One of the benefits of our annual sibling Christmas gift exchange is the kids learn how to wrap presents. The rest of the year, we shove gifts into colorful bags with tufts of tissue paper jutting from the top. It takes no special skill to do this. If you can load a grocery sack with rocks and newspaper, you can deliver a My Little Pony to a Chuck E. Cheese in style. Wrapping packages in paper is a dying art. Producing a crisp triangular corner is one of life’s smug pleasures. Forget that someone will rip your Sistene-Chapelian masterwork to shreds in the near future. It’s a lovely thing to be able to do with skillful confidence.
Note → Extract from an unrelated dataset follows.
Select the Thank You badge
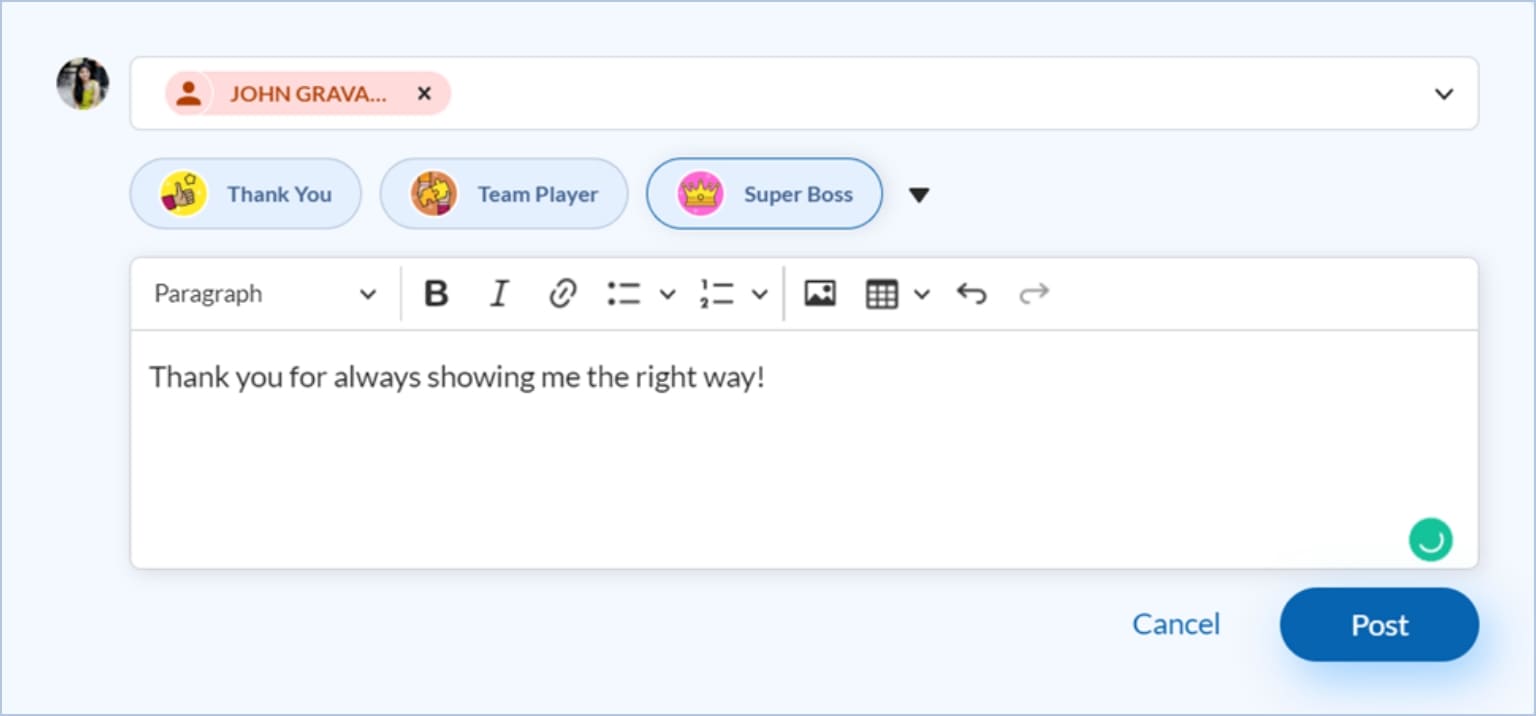 point(246,194)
All nine of the kids choose presents for their designated sibling. They draw names out of a bowl around December 1st. Of course, the little ones received help from me in the form of choosing, buying, and wrapping. Ollie did not search multiple online retailers for Aidan’s gift, nor did he receive it from the UPS driver. He was sleeping when I wrapped it. Everyone else was expected to actively participate—even three-year-old Teddy, who drew Beatrix’s name. One by one, I call each kid into my room where I have a wrapping factory set up. They choose the paper and tags and need different levels of help.
Teddy was the last to wrap. He was so excited it was finally his turn, but he had no idea what to expect. I had him choose a paper, which I cut to size. He watched as I showed him how I folded the paper up and over the top of Beatrix’s present. Then, I tore off a two-inch long piece of tape and handed it to him. “Put the tape here…”
I pointed to a spot where paper met present, thinking he’d lay the piece down. It would be crooked, but hey. He’s three.
Instead, he wadded it up and hurled it at the present. Then, he jumped off the bed and ran out of the room, down the stairs, down another flight of stairs to the basement. You’d think I suggested he curl ribbon next.
A vision of the future unfolded: Teddy, age 45, standing in line at a mall with a Le Creuset Marseille blue French oven for his elderly mother (wow, I waited a LONG time). “I’d like the free gift wrap,” he says with a smile.
“The free gift wrap requires a donation to our charity, People Against Paper Cuts.”
“Sold!”
Some people aren’t born to wrap. But I’ll try again next year. I hope the safety goggles won’t give me a headache.
Artform! Yes – it is. But I love that he threw it… I really do! Goggles might be a good idea!